I am convinced this helps prevents her just wanting pudding (often she doesn't want any after her main - but then that could be because i don't offer exciting enough puddings )

mamadeux · 14/11/2005 22:26

DD1 a good eater, but if she starts playin with food and not eating it we remove her plate. She then gets nothing to eat until her next meal.

NotQuiteCockney · 15/11/2005 06:45

Hattie, I waver about the whole "dessert as treat" thing. DH often says "you've been naughty, so you don't get dessert", which I must talk to him about. I say "you're not hungry enough for mains, you're not hungry enough for dessert", which is at least a bit more fair. I can see a point to the argument that using dessert as a reward makes the mains look like punishment.

But I think a sweet tooth is (for most of us) built in. Babies seem to love sweet stuff, from the beginning (breast milk is pretty sweet). And DS1 certainly seems to have inherited DH's and my sweet tooth.
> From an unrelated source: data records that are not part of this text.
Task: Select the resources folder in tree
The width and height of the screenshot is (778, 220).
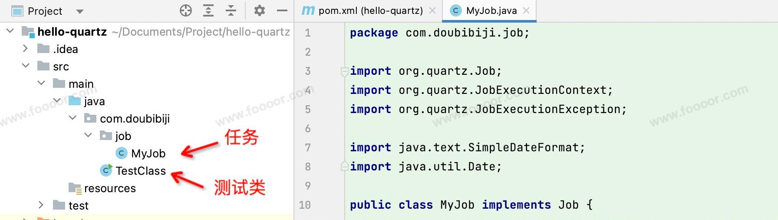Action: click(x=110, y=188)
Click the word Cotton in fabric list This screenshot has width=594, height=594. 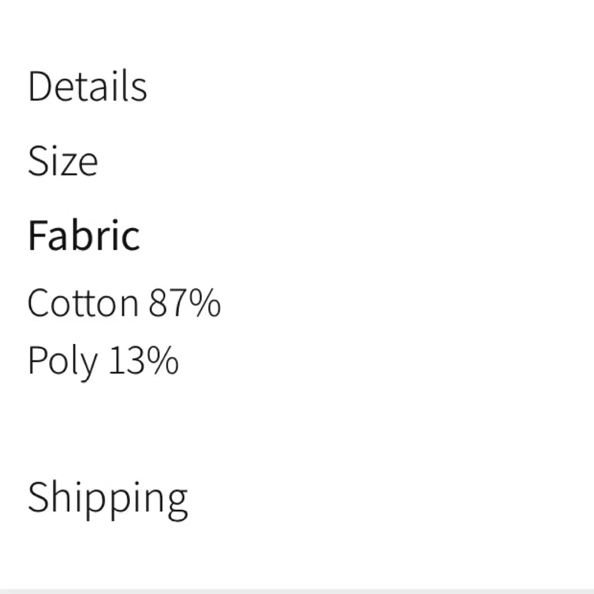(83, 302)
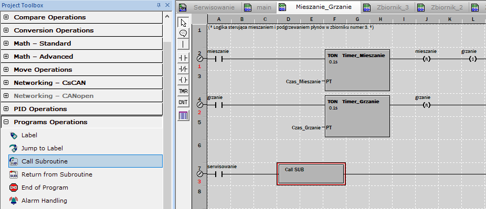Select the vertical line tool

pyautogui.click(x=184, y=44)
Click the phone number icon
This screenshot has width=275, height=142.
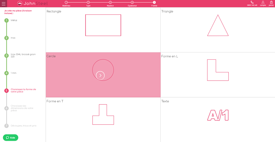click(x=252, y=3)
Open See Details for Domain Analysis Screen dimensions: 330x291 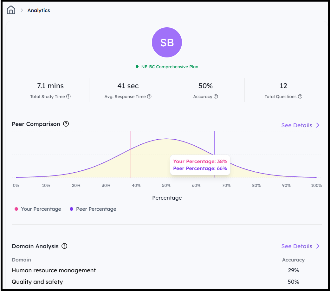[297, 246]
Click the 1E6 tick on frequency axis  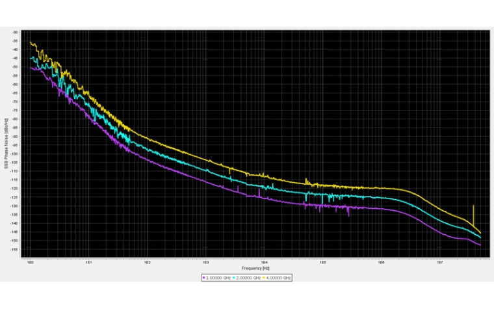(381, 263)
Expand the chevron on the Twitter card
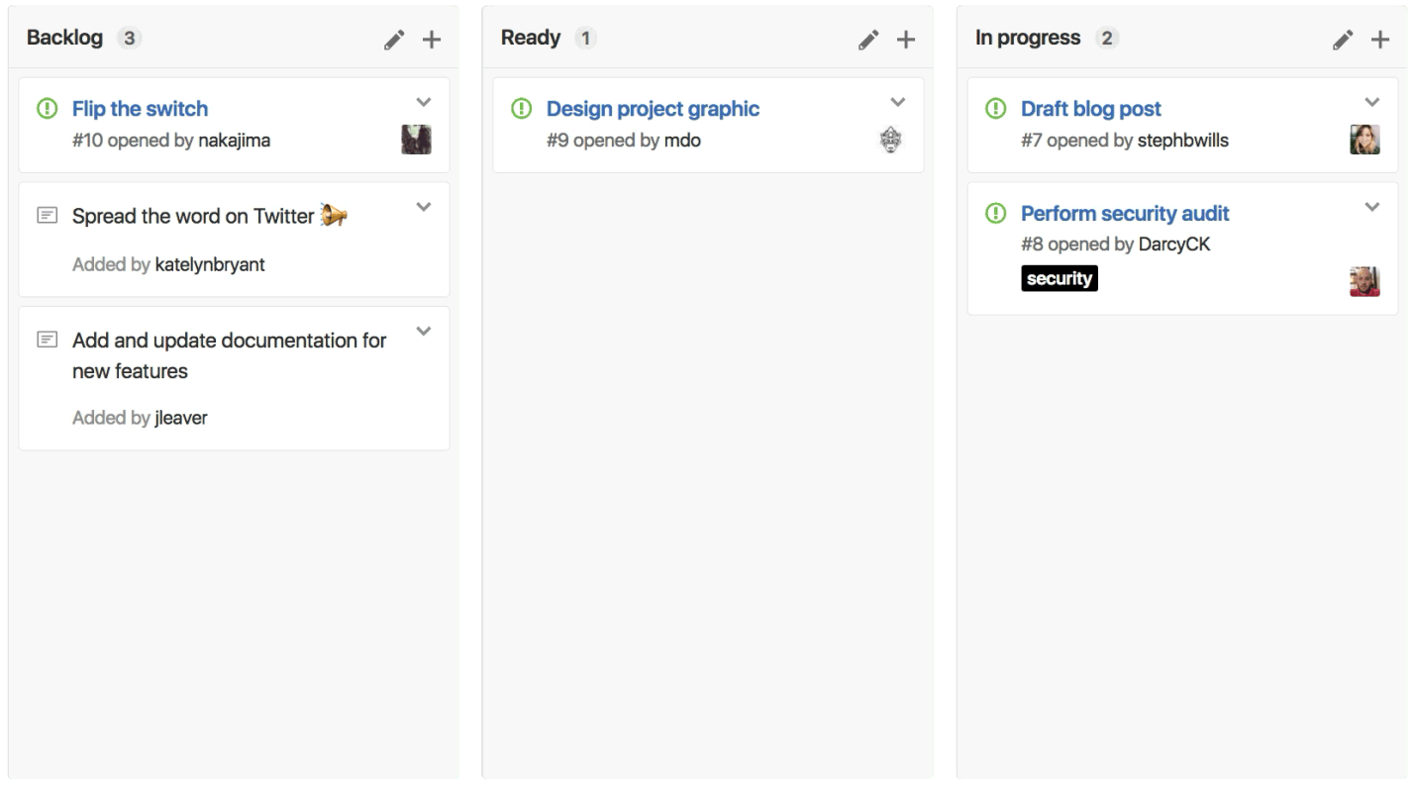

A little girl we have over often (a friends DD3) lives in a house where sweets are readily available. I'd be very surprised if her mother ever bothers battling about food with her kids. And she eats my main courses really well. And is very happy with fruit and yogurt for dessert. So a more relaxed attitude about all these thngs certainly can work.

OP posts:
hornbag · 15/11/2005 11:06

Hattie, we tend to say what NQC said ie "if you're not hungry enough to eat your main course then you're not hungry enough for desert". With our daughter its the speed (or lack of!!) at which she eats rather than fussy eating.

Hattie05 · 15/11/2005 18:48

I knew it was dessert not desert

NQC that is the case in my house. There is always some form of sweet/chocolate in our cupboard, and dd can get them herself although she is supposed to ask before eating (and normally does).

I am i s'pose laid back (although i'd probably describe it as lazy - can't be bothered with a fight about it).
But it is true, because there is no issue, dd will enjoy all types of food. Yes she will go through a phase of wanting lots of sweets - and i'm not very good at stopping her - but then she'll go for a couple of weeks not asking for sweets at all.
Same with drinks - she really only drinks milk or water. There is normally some fresh juice in the fridge, but shes happy to have milk or water because thats what shes used to.